[Saved entries]
==*==

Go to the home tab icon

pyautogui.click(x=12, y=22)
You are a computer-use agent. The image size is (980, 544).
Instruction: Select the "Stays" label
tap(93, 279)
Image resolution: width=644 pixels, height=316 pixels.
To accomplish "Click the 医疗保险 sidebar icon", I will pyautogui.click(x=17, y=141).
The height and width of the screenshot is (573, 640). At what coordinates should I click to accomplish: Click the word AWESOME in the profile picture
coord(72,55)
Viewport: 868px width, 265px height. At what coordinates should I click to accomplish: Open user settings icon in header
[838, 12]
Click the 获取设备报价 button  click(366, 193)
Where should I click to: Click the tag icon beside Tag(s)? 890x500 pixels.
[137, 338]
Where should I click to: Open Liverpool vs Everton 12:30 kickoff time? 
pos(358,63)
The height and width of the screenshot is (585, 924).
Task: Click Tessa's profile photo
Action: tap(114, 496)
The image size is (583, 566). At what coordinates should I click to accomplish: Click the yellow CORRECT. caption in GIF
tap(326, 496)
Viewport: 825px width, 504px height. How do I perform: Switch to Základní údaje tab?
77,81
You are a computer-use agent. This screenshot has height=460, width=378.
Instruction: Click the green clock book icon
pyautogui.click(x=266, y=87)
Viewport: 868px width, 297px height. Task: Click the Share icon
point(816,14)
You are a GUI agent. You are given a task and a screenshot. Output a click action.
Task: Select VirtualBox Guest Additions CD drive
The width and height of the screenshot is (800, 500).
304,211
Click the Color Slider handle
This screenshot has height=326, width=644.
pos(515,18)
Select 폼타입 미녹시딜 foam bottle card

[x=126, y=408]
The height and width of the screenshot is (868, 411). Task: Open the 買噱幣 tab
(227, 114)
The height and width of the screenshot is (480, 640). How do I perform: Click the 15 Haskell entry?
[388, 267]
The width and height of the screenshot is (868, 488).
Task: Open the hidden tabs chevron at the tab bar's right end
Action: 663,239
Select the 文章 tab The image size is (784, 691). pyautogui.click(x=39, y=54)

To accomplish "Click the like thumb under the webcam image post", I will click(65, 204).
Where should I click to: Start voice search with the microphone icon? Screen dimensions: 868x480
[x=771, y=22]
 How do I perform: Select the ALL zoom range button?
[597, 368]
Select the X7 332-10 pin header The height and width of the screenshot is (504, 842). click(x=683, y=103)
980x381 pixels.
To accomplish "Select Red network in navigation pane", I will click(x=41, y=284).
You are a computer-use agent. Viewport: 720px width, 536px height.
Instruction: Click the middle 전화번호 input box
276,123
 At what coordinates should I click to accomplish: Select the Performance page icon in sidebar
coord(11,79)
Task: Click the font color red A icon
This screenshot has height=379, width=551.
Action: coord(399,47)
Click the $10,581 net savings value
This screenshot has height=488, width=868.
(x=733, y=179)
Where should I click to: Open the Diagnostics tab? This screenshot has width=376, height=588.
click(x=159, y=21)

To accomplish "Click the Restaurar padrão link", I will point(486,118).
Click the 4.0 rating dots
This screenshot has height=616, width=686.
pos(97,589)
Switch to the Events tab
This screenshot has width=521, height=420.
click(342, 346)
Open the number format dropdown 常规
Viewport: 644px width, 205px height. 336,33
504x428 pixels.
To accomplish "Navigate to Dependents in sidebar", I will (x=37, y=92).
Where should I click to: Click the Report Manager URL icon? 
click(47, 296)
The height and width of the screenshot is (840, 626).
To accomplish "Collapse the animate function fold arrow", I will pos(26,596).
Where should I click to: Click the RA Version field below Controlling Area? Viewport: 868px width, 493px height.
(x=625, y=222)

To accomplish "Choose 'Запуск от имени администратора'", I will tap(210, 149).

==*==

▸ **REQUIREMENT**:
Say only how many lines above contain "agent", with no other words.

▸ **RESPONSE FOR THIS EXERCISE**:
4